In this final post in the series, we look at the one change introduced by the Consolidated FDI Policy, Circular No. 1 of 2011 to the sectoral requirements in the agricultural sector, and also briefly touch upon some areas that have been overlooked in the current round of policy review (but yet are under active consideration).
Earlier, FDI under the automatic route up to 100% was available for “floriculture, horticulture, development of seeds, animal husbandry, pisciculture, aquaculture and cultivation of vegetables & mushrooms under controlled conditions and services related to agro and allied sectors” (para. 5.2.1 of the FDI Circular). The relaxation now made is to allow 100% FDI for development and production of seeds and planting material without the requirement to do so “under controlled conditions”. The other stipulations continue to operate, as elaborated in this report.

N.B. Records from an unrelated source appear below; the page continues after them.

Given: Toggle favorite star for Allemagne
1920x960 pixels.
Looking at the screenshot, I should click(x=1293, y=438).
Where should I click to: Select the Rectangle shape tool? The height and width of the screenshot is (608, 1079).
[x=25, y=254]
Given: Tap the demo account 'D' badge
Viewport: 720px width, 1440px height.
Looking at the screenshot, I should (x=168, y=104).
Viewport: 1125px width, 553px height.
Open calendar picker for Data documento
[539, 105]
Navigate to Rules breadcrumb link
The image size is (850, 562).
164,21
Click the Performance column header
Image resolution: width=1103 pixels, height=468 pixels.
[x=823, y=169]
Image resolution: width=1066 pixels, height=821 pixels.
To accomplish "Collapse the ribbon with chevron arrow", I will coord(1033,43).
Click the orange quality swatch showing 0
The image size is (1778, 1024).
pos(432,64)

As far as a few other sectors and types of entities are concerned, although some movement has been made in relation to the following matters, there is no definitive policy pronouncement forthcoming from the Government:
- multi-brand retail trading, which is a hot-button issue, where Government has been holding consultations after having issued a discussion paper;
- FDI in limited liability partnerships (LLP), in whose case too there is already a discussion paper (although the LLP as an entity appears to be undergoing some turmoil lately due to imposition of minimum-alternate tax in Budget 2011, as discussed here); and
- enhancement of FDI limit in the insurance sector from 26% to 49%.
Investors keen on taking a stake in these sectors will have to await further policy pronouncements.